I loved my Korean students so much that I was crying when I left on my last day. I still miss them very much. Obviously, two years with students and two months with students can’t be compared. I really enjoy my Spanish students though, ESPECIALLY the 4 and 5 year olds. They are so adorable it makes my ovaries want to explode. Precious sweet things who speak Gallego to me in such high pitched voices that half the time, I have no idea what they are saying. The English level is much lower here, but this could be because I am at an elementary school and in Korea I was at a middle school. But really, if the Koreans could work out the English alphabet, you would think my damn first graders could! Spanish students are less shy than Korean students and willing to make asses out of themselves in front of the class, sing songs, dance around, whatever. Yet, this energy leads them to be far more misbehaved. Constantly talking, interrupting me and their Spanish teachers, and running around the classroom. I think Korean students are just too worn out from their daily lives to be so crazy. Spanish students are also less enamored with me than my Korean students were. Gone are the days that I am constantly told how beautiful and well-dressed I am. My Spanish students do all yell my name when they see me at school, hug me far too much, and give me compliments once in awhile so I am surviving. Just barely. SOMEONE TELL ME THAT I AM A FASHIONISTA PLEASE.
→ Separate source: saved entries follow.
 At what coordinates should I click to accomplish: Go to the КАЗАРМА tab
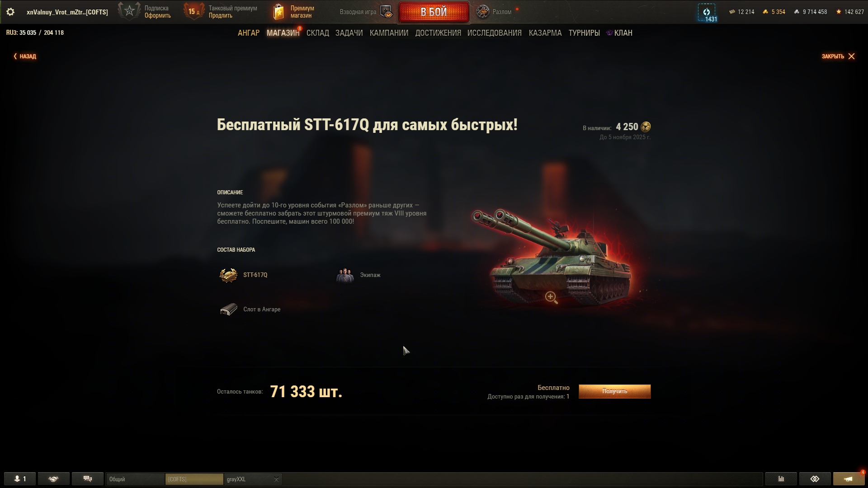point(545,33)
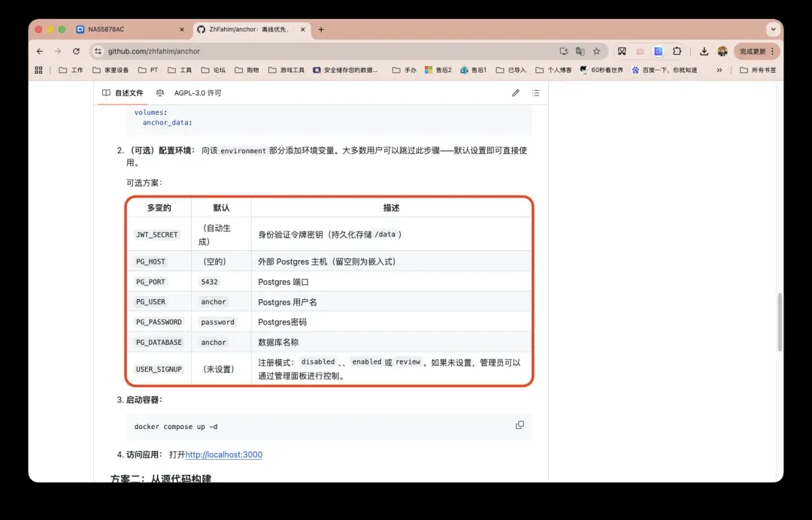Viewport: 812px width, 520px height.
Task: Expand the tab search chevron at top right
Action: (772, 29)
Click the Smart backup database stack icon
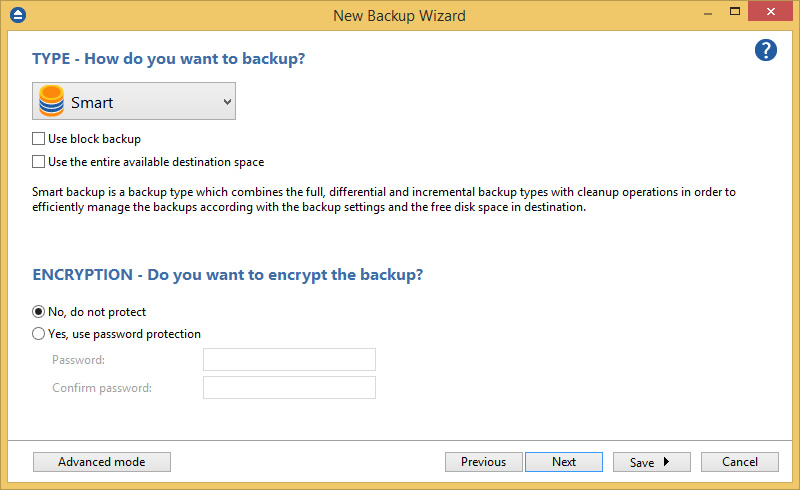The image size is (800, 490). 50,102
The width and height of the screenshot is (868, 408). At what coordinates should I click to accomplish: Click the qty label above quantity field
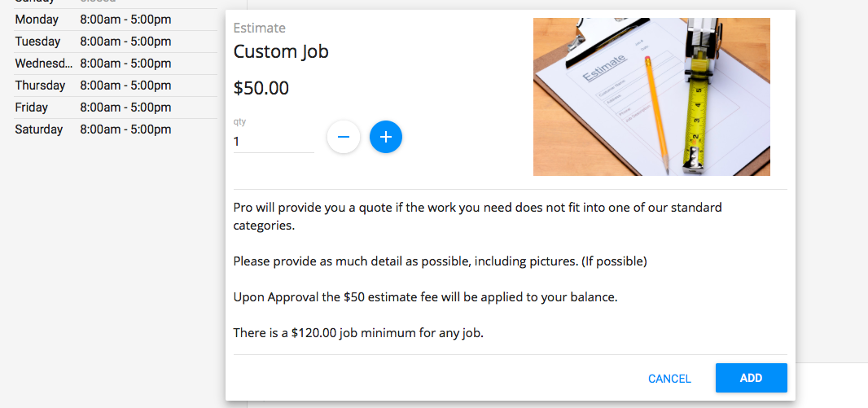click(x=239, y=122)

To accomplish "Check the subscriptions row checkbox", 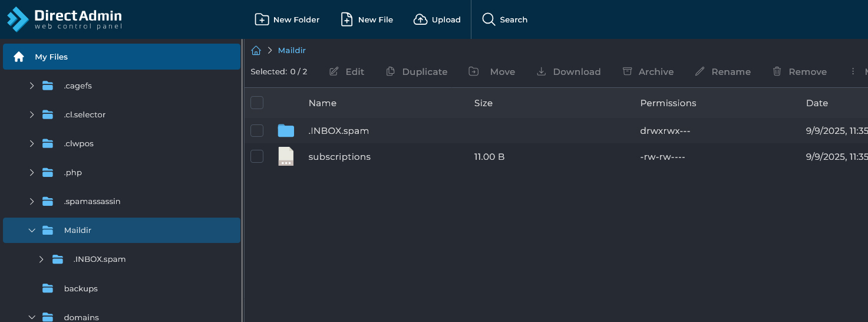I will click(257, 156).
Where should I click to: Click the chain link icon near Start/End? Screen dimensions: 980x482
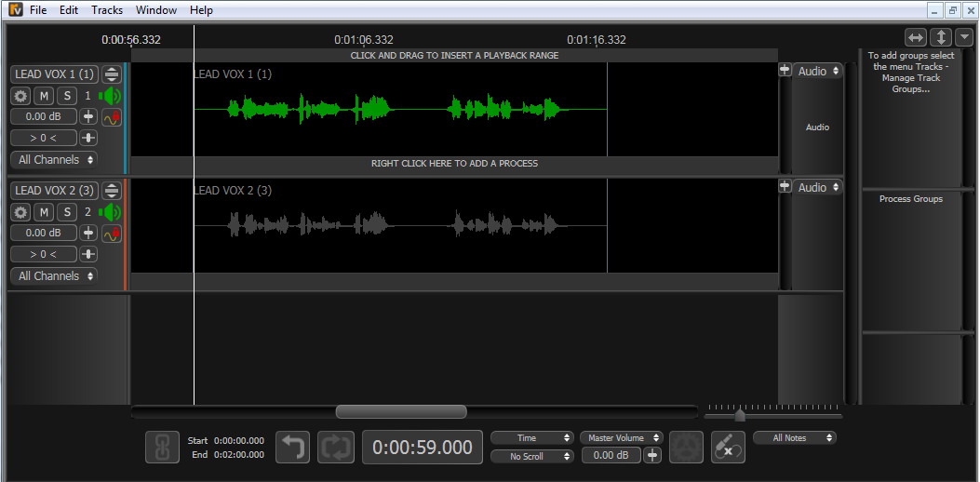[162, 448]
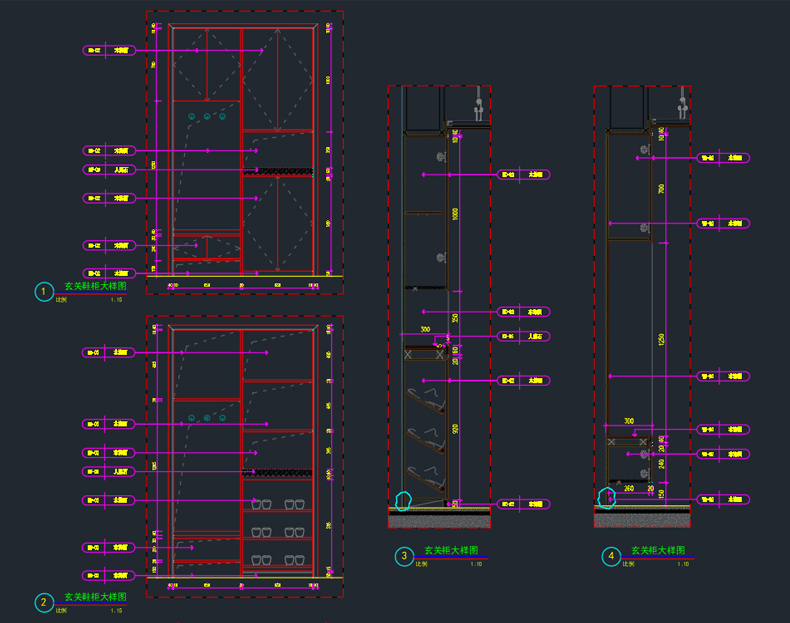Image resolution: width=790 pixels, height=623 pixels.
Task: Select the circled number 4 detail marker
Action: pyautogui.click(x=611, y=556)
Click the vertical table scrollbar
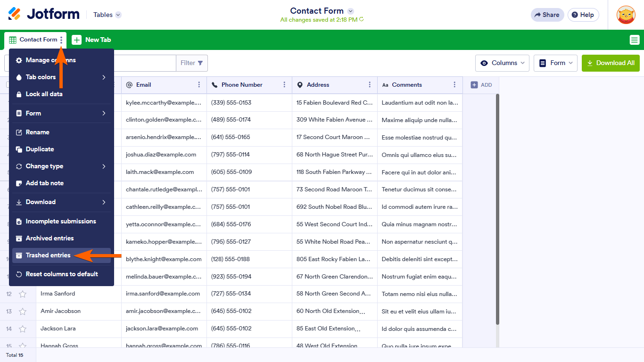The width and height of the screenshot is (644, 362). point(497,207)
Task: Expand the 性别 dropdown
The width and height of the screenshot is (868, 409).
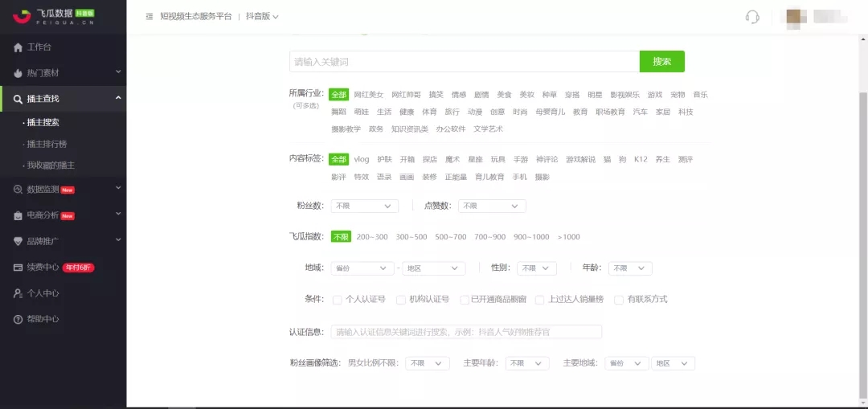Action: pyautogui.click(x=537, y=268)
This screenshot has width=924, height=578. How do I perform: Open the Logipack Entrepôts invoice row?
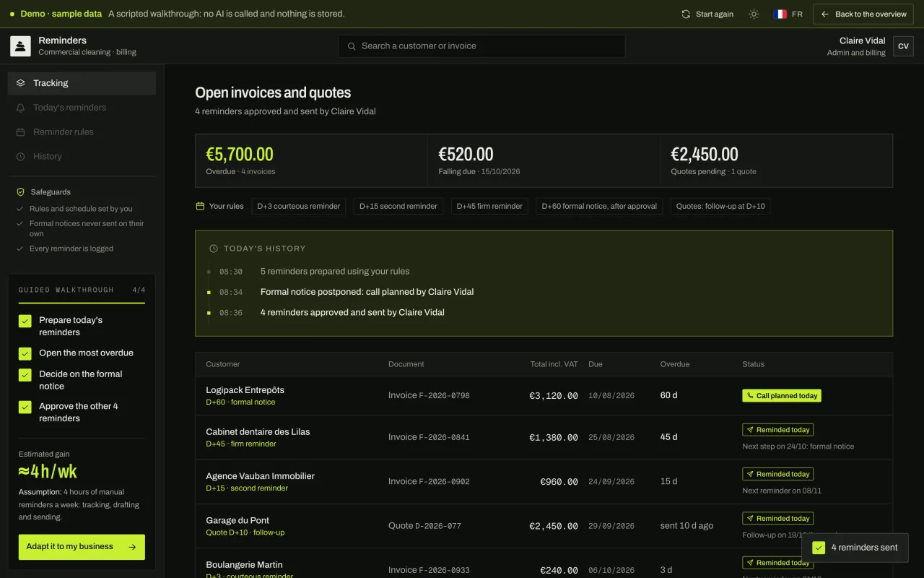tap(544, 396)
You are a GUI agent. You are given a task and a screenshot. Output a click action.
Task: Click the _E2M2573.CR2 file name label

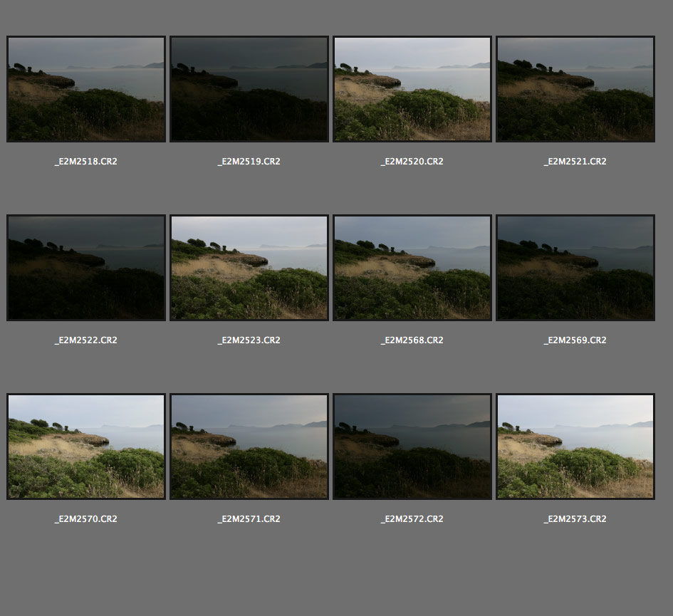coord(575,519)
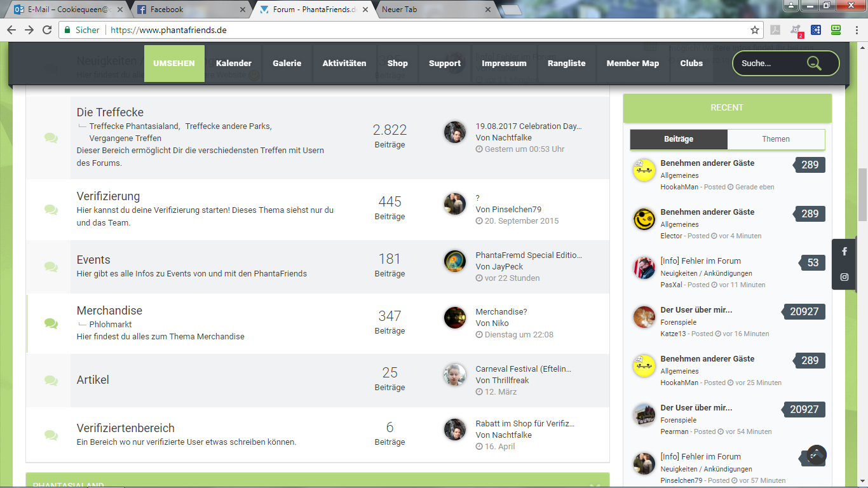Screen dimensions: 868x488
Task: Select the Beiträge tab in Recent
Action: tap(679, 139)
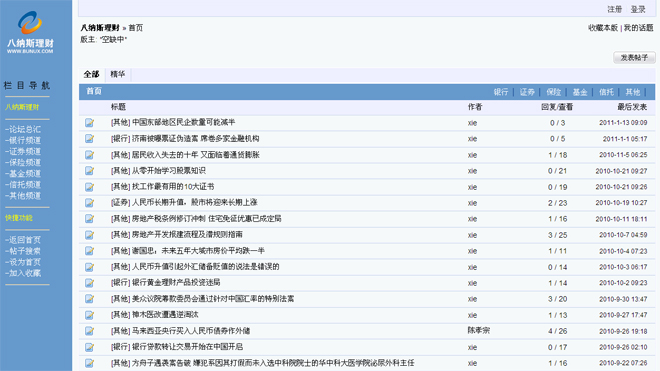The height and width of the screenshot is (371, 660).
Task: Click the 发表帖子 button
Action: click(x=634, y=58)
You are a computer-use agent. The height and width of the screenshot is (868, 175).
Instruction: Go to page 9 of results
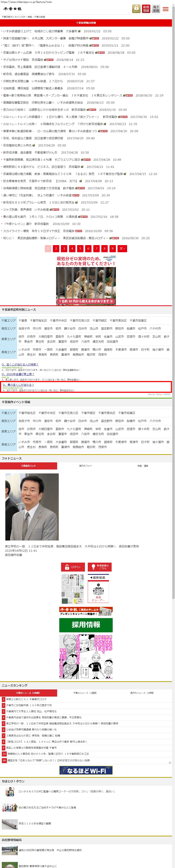click(112, 248)
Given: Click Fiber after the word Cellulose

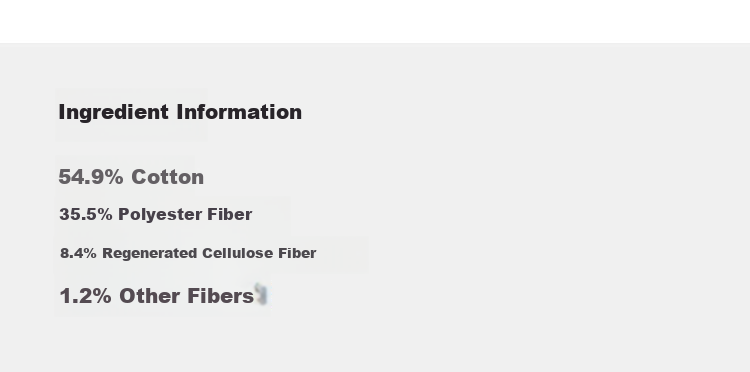Looking at the screenshot, I should 297,253.
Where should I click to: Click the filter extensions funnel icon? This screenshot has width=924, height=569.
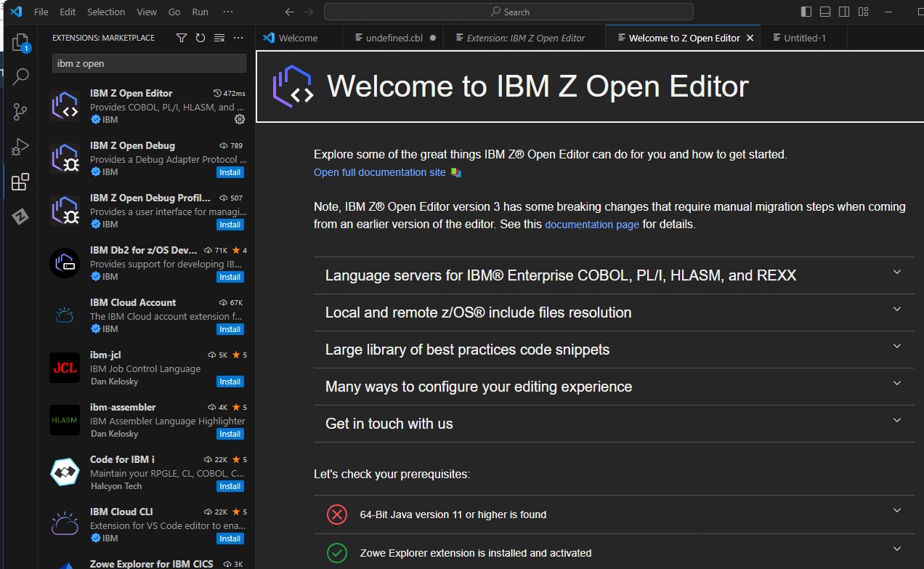tap(182, 38)
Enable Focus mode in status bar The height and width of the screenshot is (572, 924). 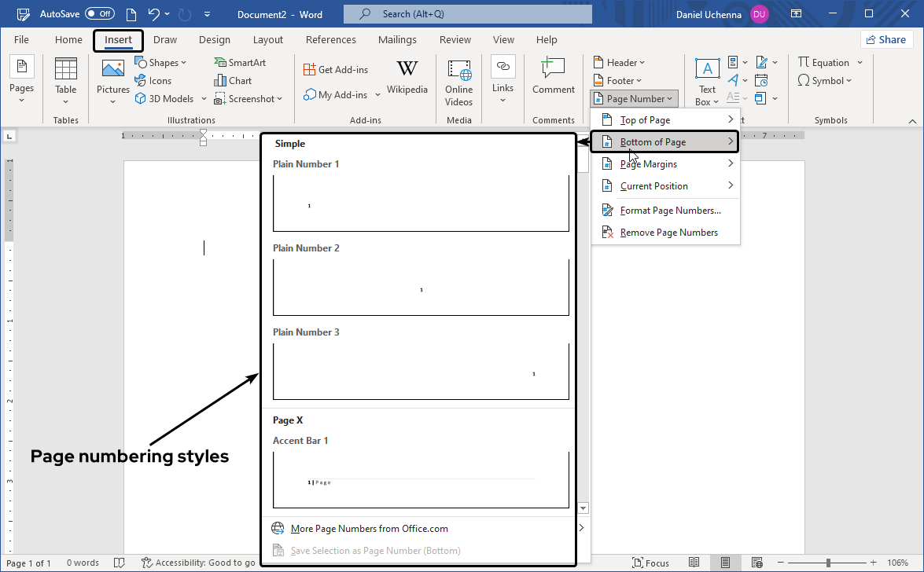pyautogui.click(x=650, y=563)
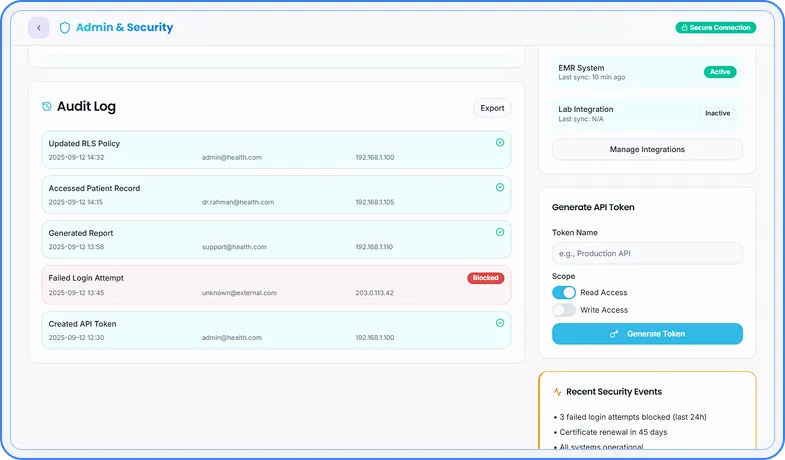Click the Inactive badge for Lab Integration

(x=717, y=113)
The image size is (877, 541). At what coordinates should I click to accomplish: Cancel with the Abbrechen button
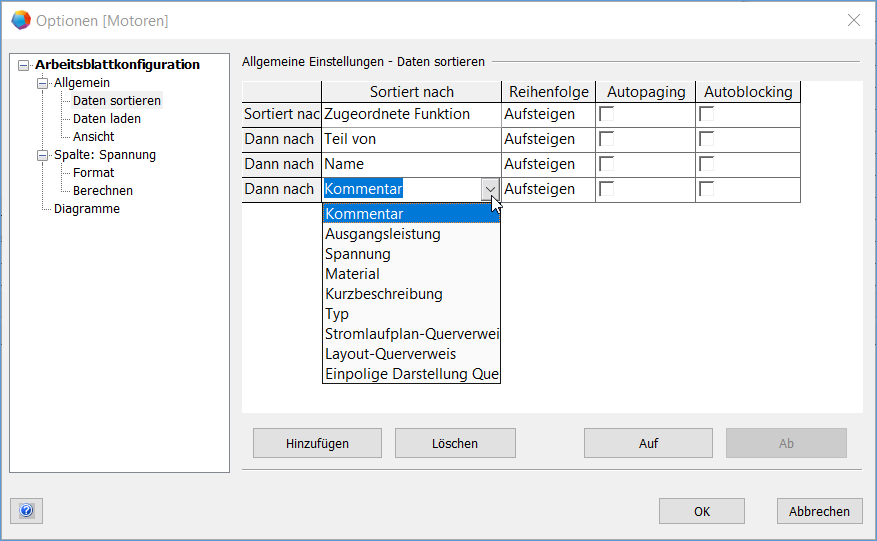click(819, 511)
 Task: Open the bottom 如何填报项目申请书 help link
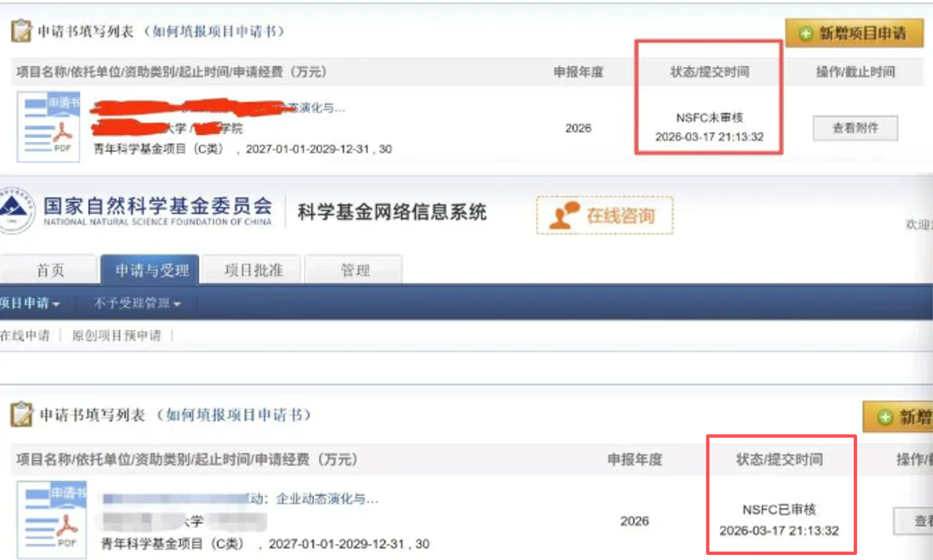click(x=235, y=415)
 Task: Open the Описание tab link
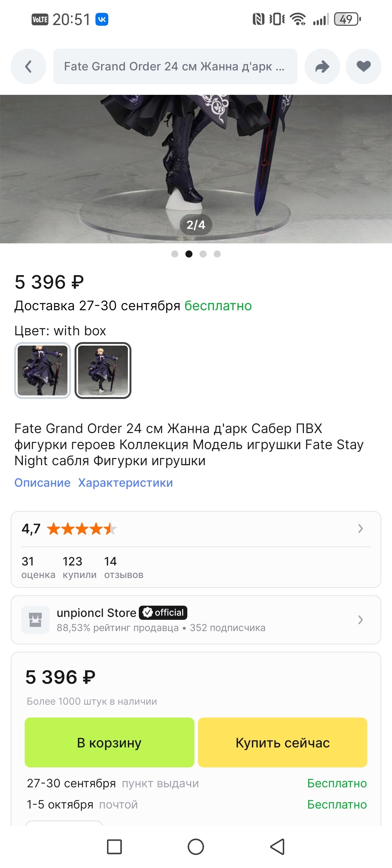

In Korea, I was an obvious foreigner and so I was treated that way. In Spain, I barely stand out and I can live a day to day life without having to deal with talking about my hair color and America all the time. Korean and Spanish people are both salt of the earth in my opinion. I’m lucky to have met giving, kind, and fun people in both places. The Koreans I knew had much more pressures in life, or at least, put more pressure on themselves and the Spaniards live more carefree, although Spain being in a crisis has probably dampened this slightly. The difference of lifestyle is so opposite. Spaniards have their two hour siesta from work, in which they eat and nap, and then stay up at night eating tapas and drinking beers with their friends, while the Koreans slave away and then chug soju in an effort to escape from it all. Yet Korea’s economy is winning, while unemployment in Spain is at 25 percent. In my opinion, Koreans work too much and Spaniards too little. America has got it just right 😉
Korea was a bubble of few responsibilities and lots of money. We lived like university students suckling the teat of mom and dad. It was fun, don’t get me wrong, but I did grow weary of the foreigner bars where strangers sucked face, knowing they would never see each other again, and drank shitty and expensive booze. The foreigners were mostly from America, Canada, England, South Africa, Ireland, and there were some Aussies and Kiwis thrown in. Here in Spain, it’s mostly the English and Americans. There’s also far less of a foreigner community than there was in Korea. I don’t think foreigner bars exist here and we are much more integrated into Spanish society than foreigners are in Korea. Part of that could be the language barrier in Korea. Foreigners here live from euro to euro, always looking for the cheapest drink and food specials. At first, I was like fuck this poor thing. I’M FROM KOREA, BITCH. But then, I realized living like that in Spain would bleed my money in no time. So now I eat one euro bocadillos like everyone else. A big difference in the foreigner populations is that I’m in the older age bracket here. Lots of people from the UK are here for their degree so there is a fair amount of university students teaching and studying in my city. Also, unlike Korea, there is no way of knowing who is a foreigner and who is not. It’s actually quite nice to not have to say “Oh, there’s foreigners there. Follow them!” People party hard here of course, but the tapas culture and our lack of money leads to more pre-drinking at people’s houses and spending a long time in one bar eating tapas and drinking wine, as opposed to mixing drinks in front of a 7-11 and then stumbling into a club. I’m happy to say that foreigners in both places are adventurous people who are always up to travel or do something strange and no matter what, those are my kindred spirits.
The Scenery and Weather
I basically lived on a ginseng farm in Korea. It was beautiful in its own way, especially if one went into the mountains. The two weeks of spring and fall were gorgeous but then winter comes and ruins everything. There isn’t much I hate more than a Korean winter. I honestly think it put me into a slight depression each time I experienced it. Than summer came and the humidity almost drowned you. Spain or Galicia to be more exact doesn’t get snow, but it gets a hell of a lot of rain. I was sad to hear this before I came, but now that it’s December 1st and everything is green, the sun is out, and I still see flowers, I am so thankful for the rain. Serra de Outes, where my school is located, may be in the middle of nowhere, but my god it’s so lovely. I go on walks when I have my lunch, out along the river, the trees, flowers, and vine wrapped bridges. I saw a rainbow three days in a row!! It’s a charming town and I have to say, it has Geumsan beat. That being said, I am glad I don’t live in Serra de Outes because there really isn’t anything to do there. I ask teachers who live there what they did on the weekend and they reply, “Nada. Muy aburrido.” It’s as if I live in the Daejeon of Spain and I work in the Geumsan equivalent.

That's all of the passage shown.